True, there’ll be an increase in the upper earnings limit, meaning those on very high incomes will pay more. But for the vast majority of us it’s steady as she goes.
The problem is, I’m not so sure that news is as good as it seems.
Read the report carefully and you’ll see that the government actuary has made it very clear that the current rates are too low to fund all the benefits in the long term.
At least another 0.5% is needed.
Actually, that finding is now some years old but so far nothing has been done about it – costing the scheme £6m. a year. Why?
Because Social Security are waiting for phase two of the zero-10 tax strategy to be completed before adjusting their rates.
In some ways that makes sense. Taxes and social security payments are viewed by many as part of the same package.
I earn X and the government takes Y, leaving me with Z.
Most people aren’t that fussed about drilling down into the various deductions from their wages to consider which bit goes to T&R and which bit goes to Social Security.
Some even suggest that the differences are so slight that the two systems should be merged. I disagree.
I fully support rationalising the income tax and social security administrations, with one set of civil servants looking after the collection of payments and the investment of funds.
I would also be happy to see one set of deputies responsible for the policy decisions for both schemes.
Maybe supplementary benefit could even be replaced with ‘negative income tax’.
But I would always keep a watertight bulkhead between general revenue and the insurance fund.
Why? Well, in Guernsey – unlike the UK – our insurance scheme is still just that, rather than simply another tax.
Some disagree and point to the ‘breach of the insurance principle’ when the States sets the upper earnings limit higher than needed to fund an individual’s own benefits.
That’s true, but every penny paid in social security remains within the fund to pay for contributory benefits – such as the old-age pension.
Better-off members of the scheme do cross-subsidise the less well off, but not a penny goes into the general revenue pot or towards funding non-contributory benefits such as supplementary benefit.
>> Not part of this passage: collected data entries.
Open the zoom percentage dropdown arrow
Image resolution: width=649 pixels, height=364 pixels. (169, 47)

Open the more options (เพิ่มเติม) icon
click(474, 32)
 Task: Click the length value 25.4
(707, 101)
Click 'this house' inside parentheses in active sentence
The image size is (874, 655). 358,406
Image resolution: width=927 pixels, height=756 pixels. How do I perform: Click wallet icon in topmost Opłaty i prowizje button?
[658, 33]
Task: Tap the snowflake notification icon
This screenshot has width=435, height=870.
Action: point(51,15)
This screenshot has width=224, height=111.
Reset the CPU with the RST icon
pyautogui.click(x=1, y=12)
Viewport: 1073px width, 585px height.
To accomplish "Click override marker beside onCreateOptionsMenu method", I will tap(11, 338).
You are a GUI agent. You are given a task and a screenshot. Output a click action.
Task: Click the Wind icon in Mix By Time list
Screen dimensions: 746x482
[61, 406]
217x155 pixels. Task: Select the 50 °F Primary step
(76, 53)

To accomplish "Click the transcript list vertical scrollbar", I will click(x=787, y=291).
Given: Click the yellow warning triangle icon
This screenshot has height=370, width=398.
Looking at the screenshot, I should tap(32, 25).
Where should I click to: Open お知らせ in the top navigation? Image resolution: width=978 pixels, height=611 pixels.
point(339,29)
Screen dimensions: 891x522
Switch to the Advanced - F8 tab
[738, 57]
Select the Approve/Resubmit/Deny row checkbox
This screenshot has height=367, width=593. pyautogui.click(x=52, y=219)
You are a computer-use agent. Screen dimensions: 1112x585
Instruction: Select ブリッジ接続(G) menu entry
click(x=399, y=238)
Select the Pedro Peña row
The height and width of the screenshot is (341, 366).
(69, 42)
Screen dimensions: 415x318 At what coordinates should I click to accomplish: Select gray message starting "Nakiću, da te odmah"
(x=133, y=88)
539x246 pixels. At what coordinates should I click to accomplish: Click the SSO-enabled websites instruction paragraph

Once that principle is breached, our social security contributions become just a second income tax.
So, if the two are to remain separate does it really make sense for Social Security to constantly put off the inevitable increases in their contribution rates while waiting for the zero-10 project to be completed?
It’s been dragging on for years now, and, as any pension fund trustee will tell you, the longer you put off tackling a shortfall, the more dramatic the corrective action has to be.
What really worries me is that we may be facing a huge double whammy not too far down the road.
Frankly, I really doubt that at the end of the zero-10 project and the Financial Transformation Programme the States will show the necessary resolve to restrict spending in ways that avoid the need for tax increases.
Then it looks highly likely that Social Security will say, ‘Okay, now the tax project is complete we’ll have to increase our contribution rates, just as we’ve been flagging up for years.
‘Oh, and by the way, those increases now have to be bigger than they would otherwise have been, precisely because we’ve delayed them at the Policy Council’s request.’
If those two things happen together it will really take the wind out of the Guernsey economy’s sails by slashing people’s disposable income.
We’ve already seen that happen in Jersey with GST, but the compound effect of tax and social security rises could mean Guernsey is hit just as hard.
After all, even though the two systems are separate they both take money from wage packets, which have an identical impact on take-home pay.
Two sets of fingers simultaneously dipping deeper into the Guernsey person’s wallet/purse will really impact on living standards and spending.
Much though it pains me to say so, I think that Social Security should act on their actuarial advice and increase contributions to a sustainable level now.
Not only does a stitch in time save nine, but that might make deputies think twice before considering any future hikes in taxation.